Shall you learn to speak or write Mandarin during your stay in China?

Well, that depends on how realistic you'll find it to install 3000 characters and syllables within 2 to 6 months into your vocabulary :) These investments are necessary in order to qualify as "the Chinese proficient", being able to form meaningful words and phrases. If you prefer to explore country and culture in the classroom setting after working hours, sign up for a Chinese language course, no harm can be done. Either way, don’t miss out on learning a few words or phrases in Mandarin. As a visitor to any country, you should be open to experiencing the new culture and new language. After all, you didn't come all the way to China to not be able to artfully scribble your name in Mandarin onto a sheet of paper in front of your friends at home, right?

Smacking and Kung Fu

From what you may have heard, the Chinese courtesy and etiquette may sound a bit primitive. Is it polite to smack your lips and burp while eating? And spitting on the ground as often as you want, wherever you want? Many habits of Chinese contradict our western habits completely and visitors are often surprised. We'll give you a little tour of what you can expect during your internship in China and clear up some of these preconceptions.

Living in Shanghai

Those who want to avoid the expensive apartment search in a metropolis of 13 million, may like to rely on the recommendations of the partner program in China. For good reason, most interns and volunteers in Shanghai opt for this apartment seeking service. These apartments are not only centrally located, but also very close to the partner agency, whose doors are always open for any concerns. Your project coordinators in China know that switching to the Chinese culture during the internship in China is not done without some assistance, and not just because of the foreign language and writing.

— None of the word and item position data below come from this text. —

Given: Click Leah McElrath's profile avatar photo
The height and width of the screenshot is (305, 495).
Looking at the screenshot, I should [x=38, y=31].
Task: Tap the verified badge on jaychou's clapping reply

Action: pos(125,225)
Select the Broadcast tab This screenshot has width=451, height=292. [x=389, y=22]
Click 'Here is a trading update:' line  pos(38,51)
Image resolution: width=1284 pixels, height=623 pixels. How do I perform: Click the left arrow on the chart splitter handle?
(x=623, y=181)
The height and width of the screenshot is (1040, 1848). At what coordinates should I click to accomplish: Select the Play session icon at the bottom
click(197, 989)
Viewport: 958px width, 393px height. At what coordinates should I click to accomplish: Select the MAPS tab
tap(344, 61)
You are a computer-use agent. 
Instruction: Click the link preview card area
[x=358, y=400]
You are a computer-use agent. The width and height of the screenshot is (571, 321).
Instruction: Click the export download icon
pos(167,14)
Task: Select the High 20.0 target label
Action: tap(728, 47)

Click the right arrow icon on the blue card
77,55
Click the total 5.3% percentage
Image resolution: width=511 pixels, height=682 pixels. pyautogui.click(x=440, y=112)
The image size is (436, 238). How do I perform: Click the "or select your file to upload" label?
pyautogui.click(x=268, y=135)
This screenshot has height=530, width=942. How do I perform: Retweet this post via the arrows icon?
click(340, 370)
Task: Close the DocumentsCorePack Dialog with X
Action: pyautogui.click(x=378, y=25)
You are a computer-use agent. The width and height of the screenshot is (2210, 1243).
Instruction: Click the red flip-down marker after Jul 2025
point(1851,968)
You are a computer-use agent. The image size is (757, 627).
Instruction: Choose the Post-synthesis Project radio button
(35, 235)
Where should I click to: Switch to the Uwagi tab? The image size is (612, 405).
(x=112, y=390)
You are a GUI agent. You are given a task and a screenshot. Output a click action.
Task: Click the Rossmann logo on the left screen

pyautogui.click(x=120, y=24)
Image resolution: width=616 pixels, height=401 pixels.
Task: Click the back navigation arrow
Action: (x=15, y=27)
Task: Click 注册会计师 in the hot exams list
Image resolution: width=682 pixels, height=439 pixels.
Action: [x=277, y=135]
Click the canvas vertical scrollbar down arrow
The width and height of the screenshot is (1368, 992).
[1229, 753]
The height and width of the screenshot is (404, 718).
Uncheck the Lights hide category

The intern apartments in Shanghai are actually living communities that you share with other travelers. Especially if you are traveling alone, this has enormous advantages. When we are in company we are just much more open and daring. Together you can rummage through the colorful culinary garden of meals and snacks that are offered on the road or in the restaurants, plan excursions for the weekends and make new friends!

Shanghai skyline

Volunteer in Shanghai as English teacher

Why does China need volunteers? Well, those who have been to China have probably guessed why. The majority of people in China speak their national language in everyday life and profession. Sure, there’s nothing special about that. However, it gives them little opportunity to learn and practice a foreign language like English. Even though the government has recognized the importance of the English language, for the future of children in particular, they have invested only in the training of local English teachers. The English courses are taught in their national language and place greater emphasis on grammar and vocabulary, overlooking pronunciation and practical experiences to apply what is learned. This is precisely where the volunteer programs in China are needed. English-speaking volunteers assist in kindergartens, nursery schools or primary schools in English classes, establishing an English-language environment, encouraging the children to speak English.